### WORK REQUIRED
From the line that contains "Instruction: Select Google Drive in Favorites" down to the last line of the data below, transcribe every line exactly.

[Stored data entries]
______
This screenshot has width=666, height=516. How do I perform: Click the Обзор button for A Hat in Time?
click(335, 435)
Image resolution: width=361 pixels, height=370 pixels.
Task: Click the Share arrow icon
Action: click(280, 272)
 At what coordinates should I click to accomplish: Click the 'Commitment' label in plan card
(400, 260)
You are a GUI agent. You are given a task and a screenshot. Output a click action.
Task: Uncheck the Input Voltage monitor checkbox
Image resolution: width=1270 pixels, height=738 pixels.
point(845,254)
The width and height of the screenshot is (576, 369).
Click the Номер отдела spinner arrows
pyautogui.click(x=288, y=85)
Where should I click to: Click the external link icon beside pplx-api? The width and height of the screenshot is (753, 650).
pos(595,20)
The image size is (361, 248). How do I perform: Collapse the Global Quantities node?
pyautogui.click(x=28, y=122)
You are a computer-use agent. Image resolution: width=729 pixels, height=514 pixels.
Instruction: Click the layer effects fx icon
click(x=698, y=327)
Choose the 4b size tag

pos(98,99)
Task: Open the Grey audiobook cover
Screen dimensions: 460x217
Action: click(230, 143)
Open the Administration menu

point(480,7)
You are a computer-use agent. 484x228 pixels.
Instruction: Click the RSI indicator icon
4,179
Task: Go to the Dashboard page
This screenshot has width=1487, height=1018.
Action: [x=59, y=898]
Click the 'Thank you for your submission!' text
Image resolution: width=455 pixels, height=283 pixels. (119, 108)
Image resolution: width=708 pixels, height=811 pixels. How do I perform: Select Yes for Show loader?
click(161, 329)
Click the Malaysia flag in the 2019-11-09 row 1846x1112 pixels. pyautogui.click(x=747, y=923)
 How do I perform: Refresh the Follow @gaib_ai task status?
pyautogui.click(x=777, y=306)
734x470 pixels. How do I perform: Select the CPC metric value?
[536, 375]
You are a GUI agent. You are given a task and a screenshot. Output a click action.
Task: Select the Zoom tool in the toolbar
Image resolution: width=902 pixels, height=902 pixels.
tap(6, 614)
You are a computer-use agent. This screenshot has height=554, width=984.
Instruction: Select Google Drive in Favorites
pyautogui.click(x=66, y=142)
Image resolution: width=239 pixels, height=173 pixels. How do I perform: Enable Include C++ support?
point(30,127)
______
### EXPECTED OUTPUT
Instruction: Select Google Drive in Favorites
pyautogui.click(x=66, y=142)
Image resolution: width=239 pixels, height=173 pixels. How do I perform: Enable Include C++ support?
point(30,127)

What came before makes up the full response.